Per gli appassionati di rom-com, inutile negare che tra gli anni ’90 e i 2000 siano nati alcuni dei film più iconici del genere. So di non essere l’unica quando dico che molti di questi restano i miei comfort movie per eccellenza: li trovo rassicuranti, familiari e in un certo senso ormai così lontani dalla realtà da sembrare più simili a una fiaba moderna che a una commedia romantica. Eppure nonostante la patina perfetta e spesso idealizzata, continuano ad aggrapparsi a qualcosa di incredibilmente reale: il desiderio di costruirsi una vita che rispecchi chi siamo davvero; lavoro, amore e sogni compresi. Per chi come me è sempre stata affascinata dalla moda, quei film rappresentavano anche un’educazione estetica con outfit che erano parte integrante del racconto e che esprimevano le insicurezze e le rinascite delle protagoniste. 

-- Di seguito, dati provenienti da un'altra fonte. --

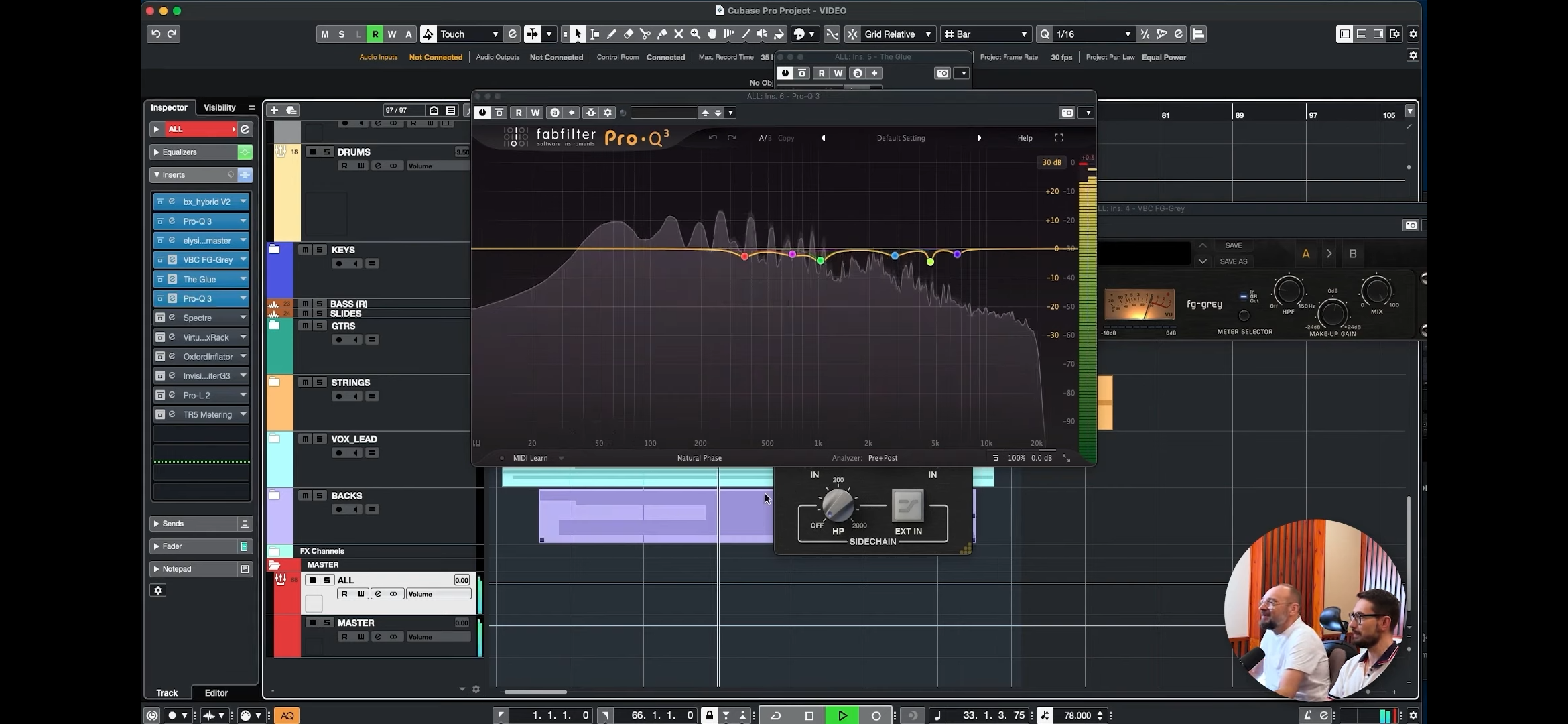Click SAVE AS in FG-Grey plugin
Screen dimensions: 1568x724
coord(1233,261)
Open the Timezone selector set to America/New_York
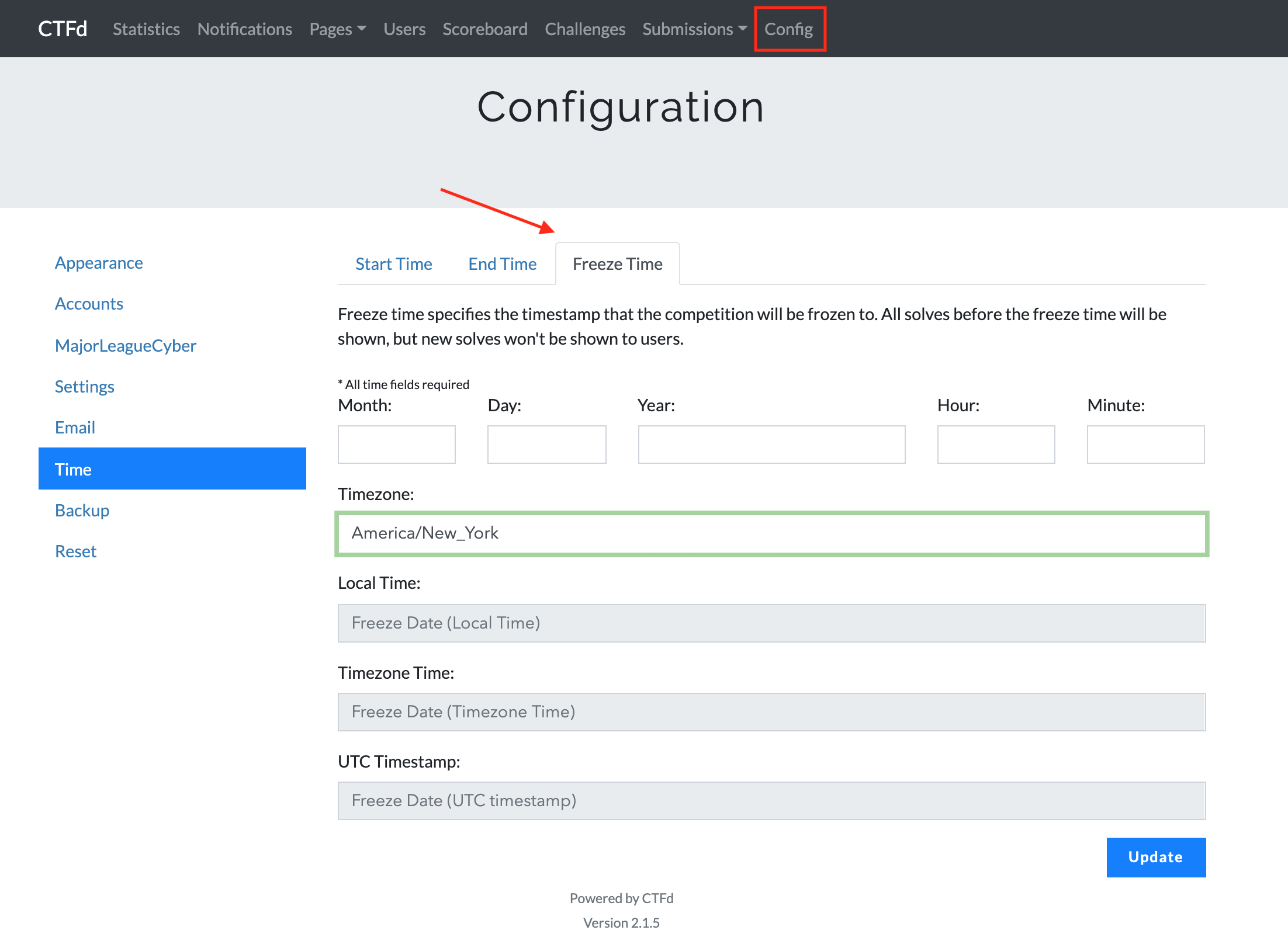 coord(771,533)
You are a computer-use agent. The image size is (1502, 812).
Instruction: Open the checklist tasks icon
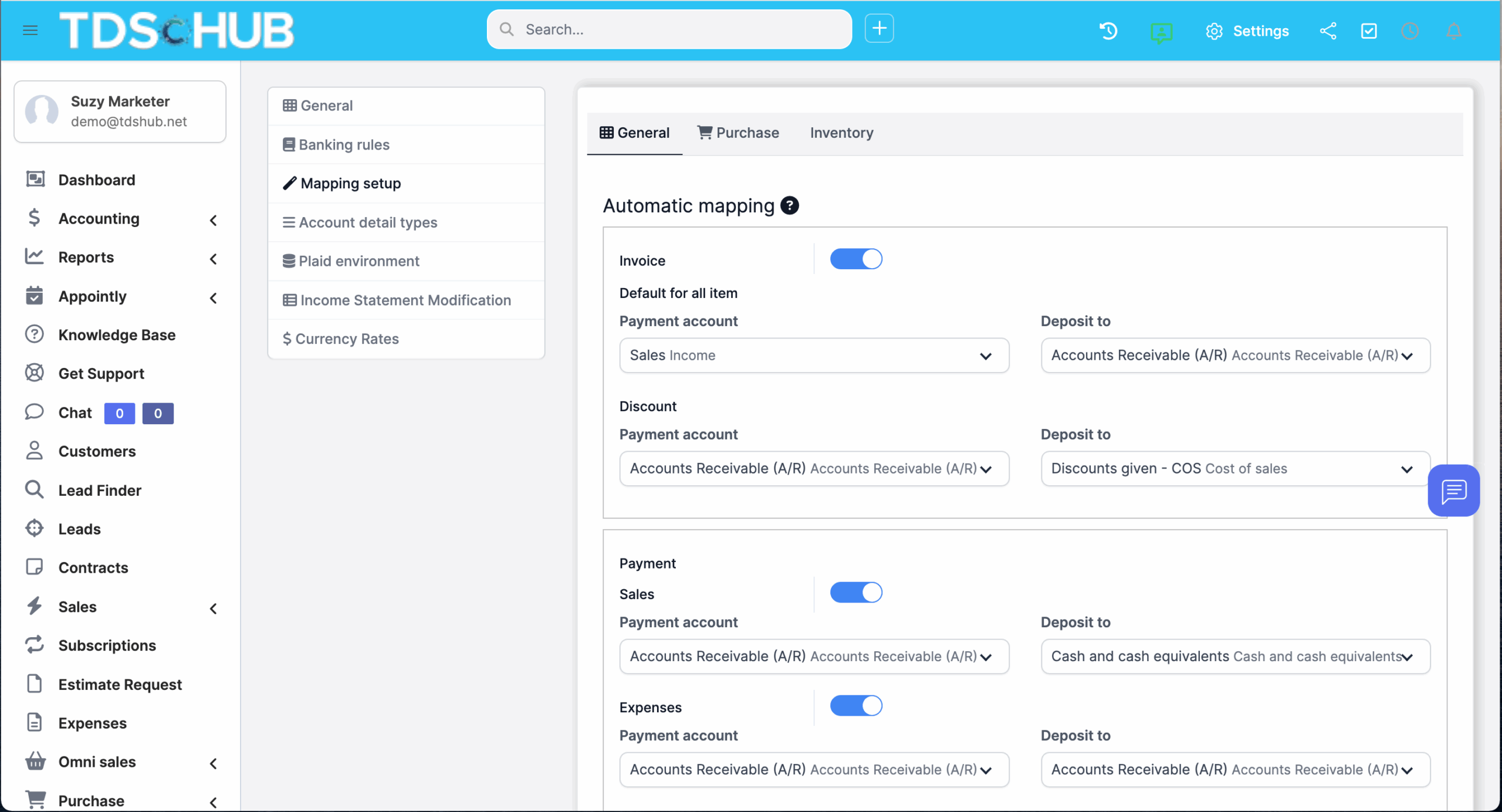click(x=1369, y=31)
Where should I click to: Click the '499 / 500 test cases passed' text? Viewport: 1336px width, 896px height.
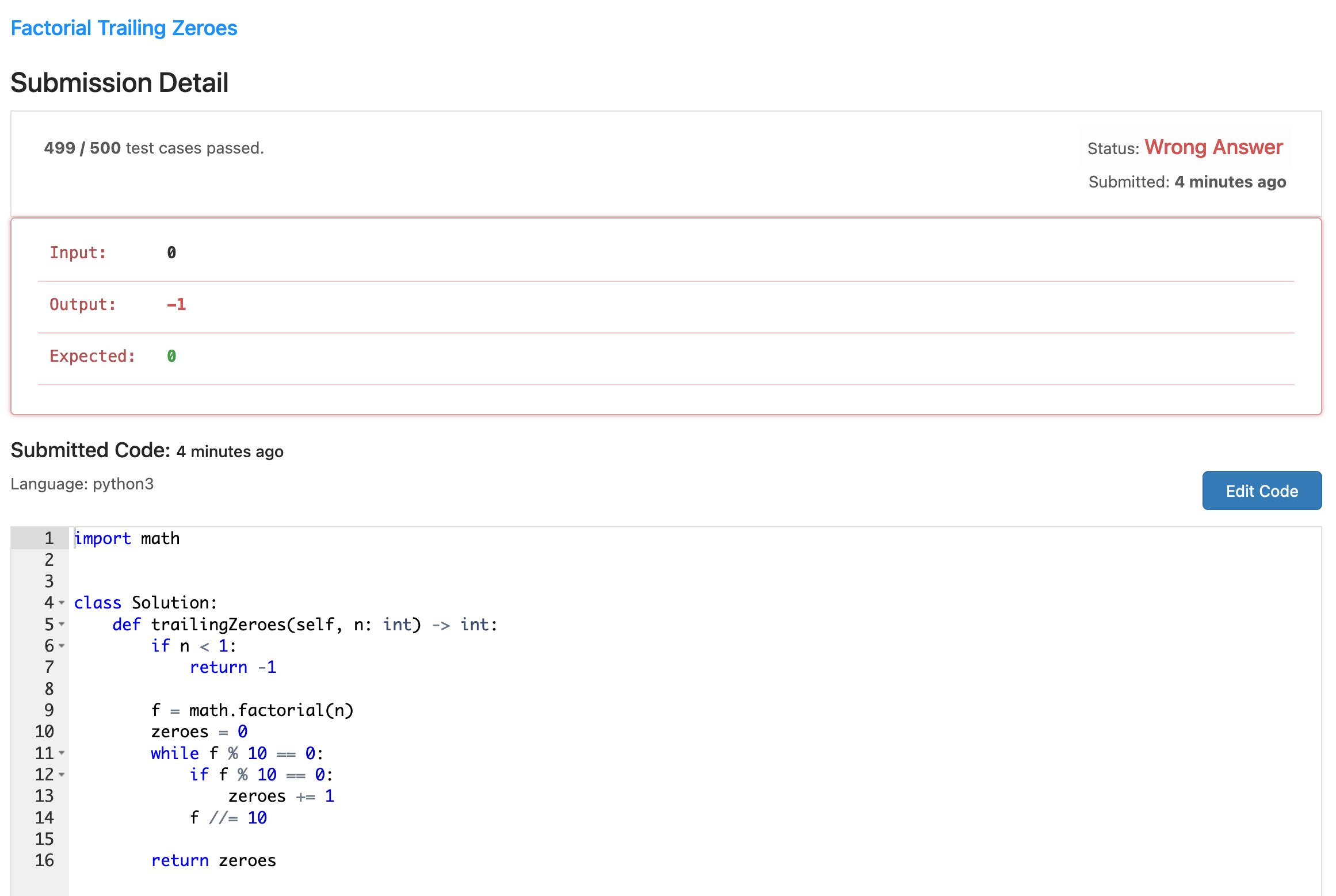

Le protagoniste delle rom-com sono diverse tra loro, ma hanno tutte qualcosa in comune: sono imperfette, ironiche, caotiche, spesso insicure e proprio per questo irresistibilmente autentiche. Le loro fragilità diventano punti di forza e la loro capacità di rialzarsi dopo ogni disastro sentimentale o lavorativo le rendeva (e rende ancora oggi) figure di riferimento per molte di noi cresciute in quegli anni. Erano ragazze normali e come tutte le ragazze normali avevano quella scintilla che le rendeva uniche.

Ma c’era anche un altro fattore che accomunava molte di loro: molte di loro lavoravano come giornaliste, scrittrici o aspiranti tali. Forse non ce ne siamo accorte allora, ma Rory Gilmore, Andrea Sachs ne Il diavolo veste Prada, Carrie Bradshaw in Sex and the City, Rebecca Bloomwood di I Love Shopping o Andie Anderson di Come farsi lasciare in 10 giorni hanno costruito un immaginario preciso, quello della “cool girl” che scrive, osserva, racconta. Un lavoro che sembrava racchiudere indipendenza, creatività e un pizzico di glamour. Anche Jenna Rink di 30 anni in un secondo, che lavora per una rivista di moda, incarna quell’idea di successo femminile che passa per le parole e le riunioni di redazione e persino Blair Waldorf, in una breve parentesi di Gossip Girl, flirta con l’idea di una carriera editoriale in un fashion magazine come se quel mondo fosse un passaggio obbligato per ogni ragazza ambiziosa.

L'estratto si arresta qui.